The eight Millennium Development Goals (MDGs) – which range from halving extreme poverty to halting the spread of HIV/AIDS and providing universal primary education, all by the target date of 2015 – form a blueprint agreed to by all the world’s countries and all the world’s leading development institutions. They have galvanized unprecedented efforts to meet the needs of the world’s poorest.

"We will have time to reach the Millennium Development Goals – worldwide and in most, or even all, individual countries – but only if we break with business as usual. We cannot win overnight. Success will require sustained action across the entire decade between now and the deadline.

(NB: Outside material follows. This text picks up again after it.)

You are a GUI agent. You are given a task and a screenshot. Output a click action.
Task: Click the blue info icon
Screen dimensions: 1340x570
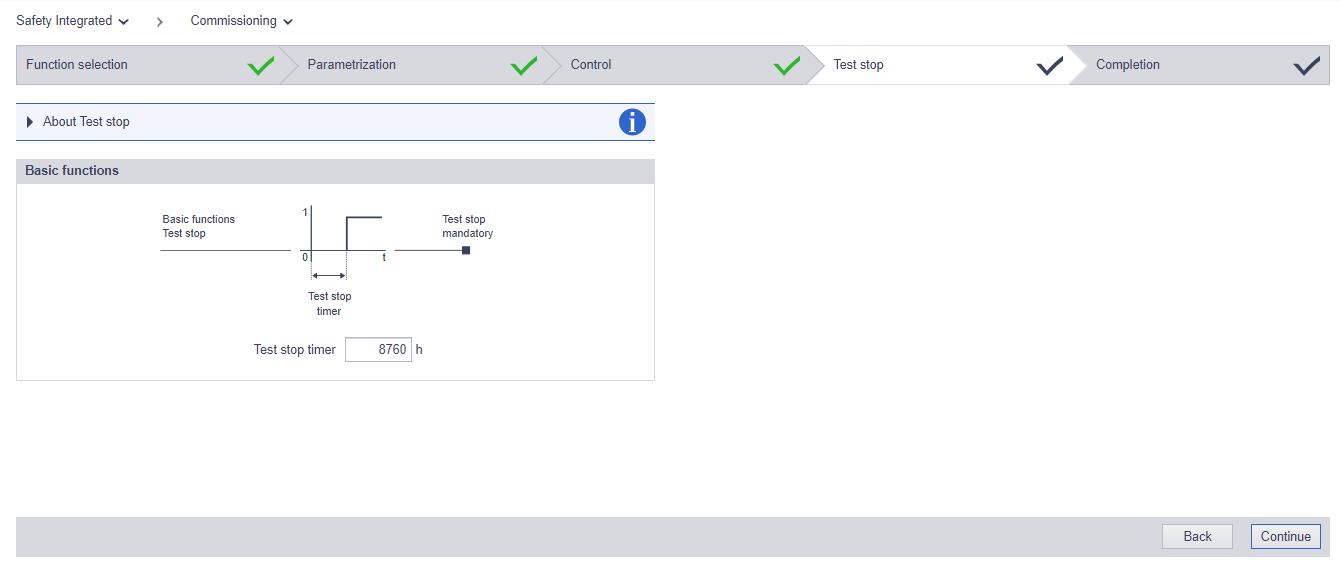632,122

It takes time to train the teachers, nurses and engineers; to build the roads, schools and hospitals; to grow the small and large businesses able to create the jobs and income needed. So we must start now. And we must more than double global development assistance over the next few years. Nothing less will help to achieve the Goals."
-United Nations Secretary-General Kofi A. Anna

  • Ensure that all boys and girls complete a full course of primary schooling
  • Eliminate gender disparity in primary and secondary education preferably by 2005, and at all levels by 2015
  • Reduce by two thirds the mortality rate among children under five
  • Reduce by three quarters the maternal mortality ratio
  • Halt and begin to reverse the spread of HIV/AIDS
  • Halt and begin to reverse the incidence of malaria and other major diseases
  • Integrate the principles of sustainable development into country policies and programs; reverse loss of environmental resources
  • Reduce by half the proportion of people without sustainable access to safe drinking water achieve significant improvement in lives of at least 100 million slum dwellers, by 2020.